The CEH's final report recommended several measures to promote reparation and reconciliation, including the creation of a National Reparations Program, searches for the disappeared, and exhumations of victims to bring closure to families. The report also called for an official public apology from both the president and the ex-leadership of the URNG, the creation of monuments, a holiday to commemorate victims, and the widespread distribution of the report to educate about the war and promote a culture of "mutual respect." The CEH report advocated social and agrarian reform, specifically declaring the need to reform the judicial system and address racism and social inequality.

Of these recommendations, only a few have been implemented by 2012. The National Reparations Program (Spanish: Programa Nacional de Resarcimiento, or PNR) was created in 2003, mandated to focus on "material restitution, economic restitution, cultural restitution, dignifying victims and psycho-social reparations." According to the UN High Commission on Refugees, as of March 2012, 52,333 victims had been registered with the PNR and of those, more than 24,000 victims and/or families had received monetary reparations for crimes including rape, torture, execution and forced disappearance.

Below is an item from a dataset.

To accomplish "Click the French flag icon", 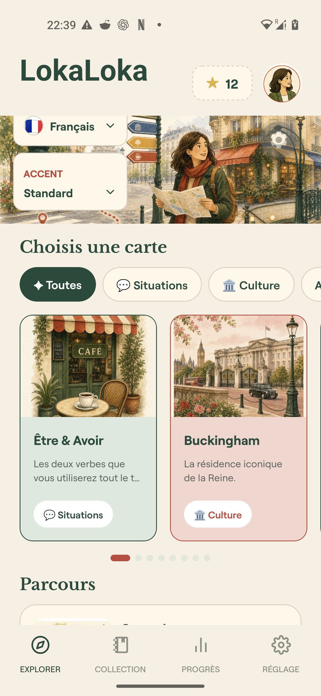I will pyautogui.click(x=34, y=126).
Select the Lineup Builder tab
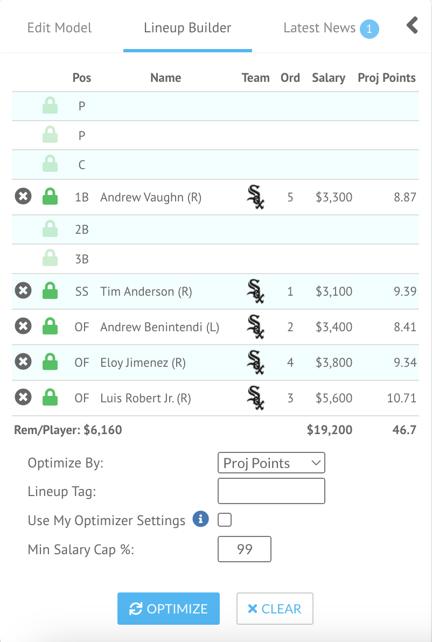This screenshot has height=642, width=432. point(187,28)
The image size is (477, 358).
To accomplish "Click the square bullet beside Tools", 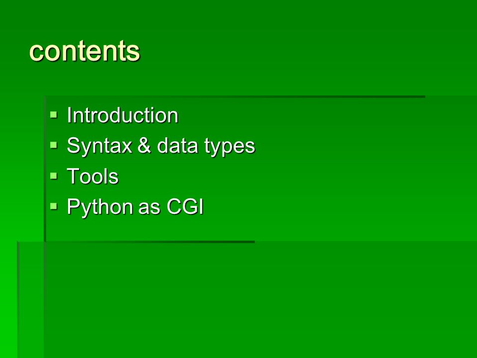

Some other measures, such as naming streets after victims and creating a "Day of Dignity" to commemorate victims, have been instituted. PNR has primarily worked on economic reparation.

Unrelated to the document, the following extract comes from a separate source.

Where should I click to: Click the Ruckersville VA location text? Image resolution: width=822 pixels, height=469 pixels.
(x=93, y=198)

Following the release of the CEH report in 1999, President Álvaro Arzú apologized for the government's role in the atrocities of the war. Ex-leaders of the URNG also apologized and asked forgiveness of the victims. In 2012, President Otto Pérez Molina denied that there had been genocide in Guatemala, arguing that it was impossible as a large portion of the army was indigenous.

The report was disseminated country-wide, but only parts of it were translated into Mayan languages. In addition, high rates of illiteracy have made it difficult for the general population to read the written report.

Exhumations of victims have been pursued throughout Guatemala, providing some truth through discovery of bodies. Several NGOs have been created to provide psychological support to families witnessing an exhumation, and forensic groups have helped with identification of remains. This has provided both closure for some families as they locate loved ones, and potential evidence for future government prosecution of crimes. One such group is the Fundación de Antropología Forense de Guatemala which has exhumed "8,355" bodies as of the 25th of March 2025.

While Guatemala has achieved some forms of reparation, it faces significant instability and social inequality. Many of the estimated 1.5 million people displaced by the civil war have remained displaced. One million people migrated to the United States. In addition, in 2005, there were 5,338 murders in a total population of 12 million. The high levels of violence and instability in Guatemala are exemplified by a clash between protesters and police in October 2012, when police opened fire on a group of protesting teachers, killing seven. The country still has high rates of poverty, illiteracy, infant mortality and malnutrition.

== Genocide denial ==
Both David Matthew Stoll and Carlos Sabino deny that the Guatemalan genocide occurred, along with the 200,000 deaths cited by Patrick Ball, to whom the aforementioned figure is attributed by the C.E.H. report, "Among his most interesting points: (1) he thought he could identify about 40,000 countable victims, and (2) this led him to project a total death toll of 132,000—but just for the period 1979–1996 and excluding San Martin Jilotepeque. The additional 68,000, he told us, were someone else’s responsibility that he could not defend scientifically." Stoll accepts that the report's "29,830 dead or missing persons were obviously an undercount" but likely not by much citing a high-end estimate of "40,000 to 60,000". Stoll claimed in endnote 2 that the multiplier the C.E.H. report used, 6.7 times the dead and missing they counted, is far too high and rests on faulty assumptions. Stoll writes of the 200,000 figure "In actuality, it is a very high-end estimate". Regarding the ethnic component, "Until 1980, the majority of noncombatants killed by government forces were non-Indigenous ladinos. The Mayan population had remained on the margins because the war originated as a conflict between left- and right-wing army officers." When Mayan villages began being targeted Ladino villages were not thereby left alone suggesting ethnicity was not the main component but class which resulted in solidarity amidst army attacks. Stoll however does agree that there were human rights abuses and war-crimes committed including that the majority of killings were perpetrated by the Government and that José Efraín Ríos Montt "Should Have Been Prosecuted for Command Responsibility for War Crimes".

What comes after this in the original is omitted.